I’ve looked at your EzloBridge code, and it doesn’t have any special conditions for connecting to Atom, and at least with my Atoms, the mechanism used there, which does work for Plus/Linux, does not work for Atom/RTOS. The “other” mechanism that can be derived from several forum posts here does work, but is vastly different from the Linux-hub method (and no evidence of that is in your bridge code right now). And again, all of it is basically hearsay. Documentation would answer these questions definitively and formally, and is much needed.

2 Likes

Just checked my Atom is still firmware 0.8.539

And can’t currently be connected to Multi System Reactor.

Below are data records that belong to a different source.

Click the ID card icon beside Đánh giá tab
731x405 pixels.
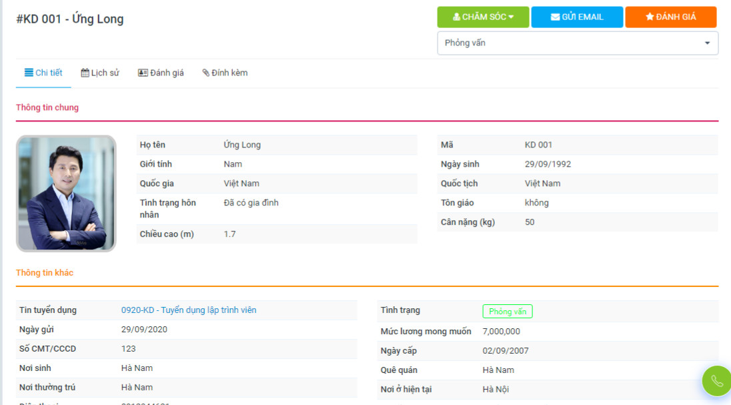143,73
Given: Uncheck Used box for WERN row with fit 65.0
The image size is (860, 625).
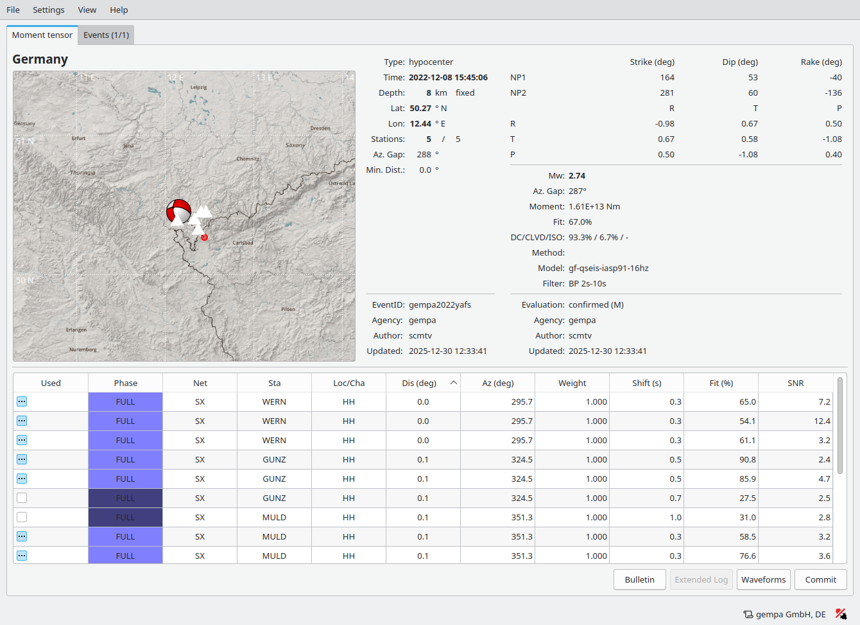Looking at the screenshot, I should point(22,401).
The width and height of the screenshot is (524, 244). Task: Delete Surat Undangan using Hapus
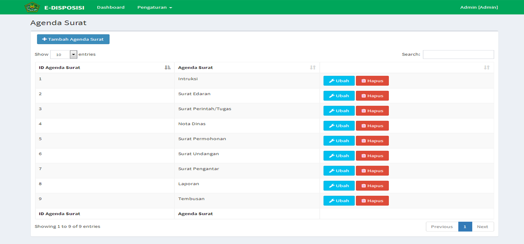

I hope Ezlo can answer these questions and provide the needed documents to the 3rd party developers.

1 Like

Hi @rigpapa. I couldn’t agree more for real SDK docs and I implored the devs early on but it fell on deaf ears. However, I have also implemented the aforementioned “lore” in ezlo-hub-kit using a mechanism that works universally for both the Linux and RTOS, albeit for secure web sockets only, so I am not sure what you are experiencing. It is up on GitHub with a very liberal license (effectively people can do with it whatever they want with it). The implementation’s automated test suite has survived numerous ezlo firmware updates so I feel pretty good about the stability, albeit with the real-SDK caveats that you mentioned. Feel free to use the npmjs module or copy/paste or whatever with the source code that might help. It is there for people to do whatever they choose, even if it just helps someone with their own ezlo connection strategy implementation. If you just want to harvest some additional “lore” but unified across Linux and RTOS, take a look at the EzloCloudResolver strategy.

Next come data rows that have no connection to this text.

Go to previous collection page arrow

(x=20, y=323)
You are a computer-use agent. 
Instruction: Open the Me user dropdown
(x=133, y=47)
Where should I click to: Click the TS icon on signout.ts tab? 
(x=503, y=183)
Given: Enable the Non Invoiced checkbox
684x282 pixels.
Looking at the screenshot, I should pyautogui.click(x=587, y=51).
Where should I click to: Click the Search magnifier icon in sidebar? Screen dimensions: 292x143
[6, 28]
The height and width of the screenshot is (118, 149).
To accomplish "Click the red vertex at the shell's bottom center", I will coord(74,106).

I’ll be happy to entertain any questions that you might have but given that it is a nodejs module complete with unit tests, I suspect you will auger in quickly by downloading the code and running the unit tests. The tests will discover all your locally connected ezlo hubs and run each unit test on them (note, you will need to use your mios credentials in the config.env file for the tests).

1 Like

I suspect the RTOS devices for which your package works are, at least on the Atom side, Gen2. I’m using the same mechanism, of course, down to the hard-coded URLs and salt (and they’re using SHA1? Oy.). Have you tried your library with a first generation Atom?

1 Like

I believe you are correct that it only works with Gen 2+ ATOMs and I don’t think I even have an Atom 1 around anymore. I use an Atom 2 to run my landscape lighting (8 dimmable zones) and it has worked pretty well. Also, for Atoms, make sure you override the wss:// encryption to something less compute-intensive than ECC because my benchmarking showed a huge difference in performance on the Atom2 when using ECC vs. SHA-256. See my in-line comments here ezlo-hub-kit/EzloHub.ts at efd3ae843421564c24e96e00a35889ad27cad1b4 · bblacey/ezlo-hub-kit · GitHub

That said, ezlo-hub-kit was my attempt to create an off-device SDK that we didn’t have, and ideally, could codify the lore in a single place for the use of many others… In fact, you may recall, I refactored the kit from my in-work HomeKit bridge when you announced MSR thinking that it might be of use for integrating Ezlo Hubs into MSR.

Finally, sorry for the slow reply but I can only post from my desktop because my forum email can’t be confirmed for some unknown reason.